About this task
The whole listing, repeated exactly, is what this task asks for.

Source material
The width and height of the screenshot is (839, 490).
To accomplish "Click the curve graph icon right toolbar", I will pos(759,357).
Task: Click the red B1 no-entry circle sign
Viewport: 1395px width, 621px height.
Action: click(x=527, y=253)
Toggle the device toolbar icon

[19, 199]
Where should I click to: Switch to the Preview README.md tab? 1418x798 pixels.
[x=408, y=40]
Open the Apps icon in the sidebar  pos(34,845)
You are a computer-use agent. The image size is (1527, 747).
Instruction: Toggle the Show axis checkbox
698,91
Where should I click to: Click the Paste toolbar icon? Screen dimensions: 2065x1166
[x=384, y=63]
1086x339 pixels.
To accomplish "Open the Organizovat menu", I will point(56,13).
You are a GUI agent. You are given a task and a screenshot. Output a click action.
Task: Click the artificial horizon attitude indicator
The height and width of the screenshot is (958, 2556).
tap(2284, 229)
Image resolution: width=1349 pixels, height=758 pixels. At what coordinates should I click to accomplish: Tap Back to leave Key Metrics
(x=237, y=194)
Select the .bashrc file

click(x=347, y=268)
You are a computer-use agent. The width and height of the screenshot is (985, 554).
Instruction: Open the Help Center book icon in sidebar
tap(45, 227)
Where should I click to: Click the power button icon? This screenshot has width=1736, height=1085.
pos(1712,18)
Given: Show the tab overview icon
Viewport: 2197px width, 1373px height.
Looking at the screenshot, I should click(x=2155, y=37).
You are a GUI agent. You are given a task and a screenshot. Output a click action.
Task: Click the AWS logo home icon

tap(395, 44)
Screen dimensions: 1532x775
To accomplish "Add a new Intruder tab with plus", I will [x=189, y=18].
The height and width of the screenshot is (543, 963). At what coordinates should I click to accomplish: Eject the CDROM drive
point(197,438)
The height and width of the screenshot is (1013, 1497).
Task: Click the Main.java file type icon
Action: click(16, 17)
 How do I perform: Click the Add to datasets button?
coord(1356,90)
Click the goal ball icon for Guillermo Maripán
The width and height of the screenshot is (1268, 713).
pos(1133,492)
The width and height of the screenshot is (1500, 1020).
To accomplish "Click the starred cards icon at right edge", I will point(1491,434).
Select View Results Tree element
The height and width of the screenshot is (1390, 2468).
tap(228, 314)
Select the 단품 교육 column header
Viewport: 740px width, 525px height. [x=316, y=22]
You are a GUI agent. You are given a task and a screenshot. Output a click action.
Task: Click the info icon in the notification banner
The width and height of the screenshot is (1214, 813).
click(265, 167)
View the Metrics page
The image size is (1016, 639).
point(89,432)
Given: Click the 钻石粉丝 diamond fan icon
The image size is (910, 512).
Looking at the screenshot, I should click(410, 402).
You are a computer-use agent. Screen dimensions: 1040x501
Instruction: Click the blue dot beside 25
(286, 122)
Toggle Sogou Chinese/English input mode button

Response to this exercise
The width and height of the screenshot is (839, 490).
To accomplish "Click the curve graph icon right toolbar", I will pos(759,357).
Task: Click the red B1 no-entry circle sign
Viewport: 1395px width, 621px height.
Action: click(x=527, y=253)
Toggle the device toolbar icon

[19, 199]
Where should I click to: Switch to the Preview README.md tab? 1418x798 pixels.
[x=408, y=40]
Open the Apps icon in the sidebar  pos(34,845)
You are a computer-use agent. The image size is (1527, 747).
Instruction: Toggle the Show axis checkbox
698,91
Where should I click to: Click the Paste toolbar icon? Screen dimensions: 2065x1166
[x=384, y=63]
1086x339 pixels.
To accomplish "Open the Organizovat menu", I will point(56,13).
You are a GUI agent. You are given a task and a screenshot. Output a click action.
Task: Click the artificial horizon attitude indicator
The height and width of the screenshot is (958, 2556).
tap(2284, 229)
Image resolution: width=1349 pixels, height=758 pixels. At what coordinates should I click to accomplish: Tap Back to leave Key Metrics
(x=237, y=194)
Select the .bashrc file

click(x=347, y=268)
You are a computer-use agent. The width and height of the screenshot is (985, 554).
Instruction: Open the Help Center book icon in sidebar
tap(45, 227)
Where should I click to: Click the power button icon? This screenshot has width=1736, height=1085.
pos(1712,18)
Given: Show the tab overview icon
Viewport: 2197px width, 1373px height.
Looking at the screenshot, I should click(x=2155, y=37).
You are a GUI agent. You are given a task and a screenshot. Output a click action.
Task: Click the AWS logo home icon

tap(395, 44)
Screen dimensions: 1532x775
To accomplish "Add a new Intruder tab with plus", I will [x=189, y=18].
The height and width of the screenshot is (543, 963). At what coordinates should I click to accomplish: Eject the CDROM drive
point(197,438)
The height and width of the screenshot is (1013, 1497).
Task: Click the Main.java file type icon
Action: click(16, 17)
 How do I perform: Click the Add to datasets button?
coord(1356,90)
Click the goal ball icon for Guillermo Maripán
The width and height of the screenshot is (1268, 713).
pos(1133,492)
The width and height of the screenshot is (1500, 1020).
To accomplish "Click the starred cards icon at right edge", I will point(1491,434).
Select View Results Tree element
The height and width of the screenshot is (1390, 2468).
tap(228, 314)
Select the 단품 교육 column header
Viewport: 740px width, 525px height. [x=316, y=22]
You are a GUI agent. You are given a task and a screenshot. Output a click action.
Task: Click the info icon in the notification banner
The width and height of the screenshot is (1214, 813).
click(265, 167)
View the Metrics page
The image size is (1016, 639).
point(89,432)
Given: Click the 钻石粉丝 diamond fan icon
The image size is (910, 512).
Looking at the screenshot, I should click(410, 402).
You are a computer-use agent. Screen dimensions: 1040x501
Instruction: Click the blue dot beside 25
(286, 122)
Toggle Sogou Chinese/English input mode button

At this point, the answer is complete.